Write out the entries word for word, starting with the first line and ending with the line that contains "should pyautogui.click(x=1389, y=628).". Include both of those lines.
* Start Records for processing *
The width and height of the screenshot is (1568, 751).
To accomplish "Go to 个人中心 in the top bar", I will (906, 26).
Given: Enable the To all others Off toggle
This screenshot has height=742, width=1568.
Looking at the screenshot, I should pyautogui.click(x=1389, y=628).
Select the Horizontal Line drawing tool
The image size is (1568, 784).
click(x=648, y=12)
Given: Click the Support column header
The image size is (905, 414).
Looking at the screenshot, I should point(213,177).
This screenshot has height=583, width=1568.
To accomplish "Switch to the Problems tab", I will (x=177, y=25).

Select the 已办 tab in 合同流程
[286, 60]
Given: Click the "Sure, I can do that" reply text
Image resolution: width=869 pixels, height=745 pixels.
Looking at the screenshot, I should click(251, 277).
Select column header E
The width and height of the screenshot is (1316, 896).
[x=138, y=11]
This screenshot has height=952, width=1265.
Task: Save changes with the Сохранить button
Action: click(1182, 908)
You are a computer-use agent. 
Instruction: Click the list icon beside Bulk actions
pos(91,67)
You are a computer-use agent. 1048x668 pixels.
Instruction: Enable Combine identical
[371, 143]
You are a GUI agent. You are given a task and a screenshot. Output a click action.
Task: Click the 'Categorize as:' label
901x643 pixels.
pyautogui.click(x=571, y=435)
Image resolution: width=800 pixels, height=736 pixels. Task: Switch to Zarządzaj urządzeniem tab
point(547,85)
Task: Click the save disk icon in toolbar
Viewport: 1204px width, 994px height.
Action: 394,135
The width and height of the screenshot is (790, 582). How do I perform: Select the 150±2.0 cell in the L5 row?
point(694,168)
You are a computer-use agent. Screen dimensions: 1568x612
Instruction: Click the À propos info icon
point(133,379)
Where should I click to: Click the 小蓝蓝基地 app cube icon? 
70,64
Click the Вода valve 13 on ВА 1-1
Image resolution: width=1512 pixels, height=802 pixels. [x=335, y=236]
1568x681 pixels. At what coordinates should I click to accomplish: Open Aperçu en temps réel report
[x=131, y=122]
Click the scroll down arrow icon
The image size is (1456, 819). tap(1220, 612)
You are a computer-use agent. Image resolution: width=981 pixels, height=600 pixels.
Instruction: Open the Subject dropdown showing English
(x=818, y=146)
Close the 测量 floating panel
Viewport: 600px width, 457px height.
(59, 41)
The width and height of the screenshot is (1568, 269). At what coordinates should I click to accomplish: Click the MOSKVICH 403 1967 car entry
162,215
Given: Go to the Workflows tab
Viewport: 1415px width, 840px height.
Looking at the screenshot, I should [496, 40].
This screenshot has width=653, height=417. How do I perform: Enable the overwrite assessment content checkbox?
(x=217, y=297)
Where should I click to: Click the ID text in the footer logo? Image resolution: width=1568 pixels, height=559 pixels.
* End Records for processing *
> Response to the task
The width and height of the screenshot is (1568, 751).
To accomplish "Go to 个人中心 in the top bar", I will (906, 26).
Given: Enable the To all others Off toggle
This screenshot has height=742, width=1568.
Looking at the screenshot, I should pyautogui.click(x=1389, y=628).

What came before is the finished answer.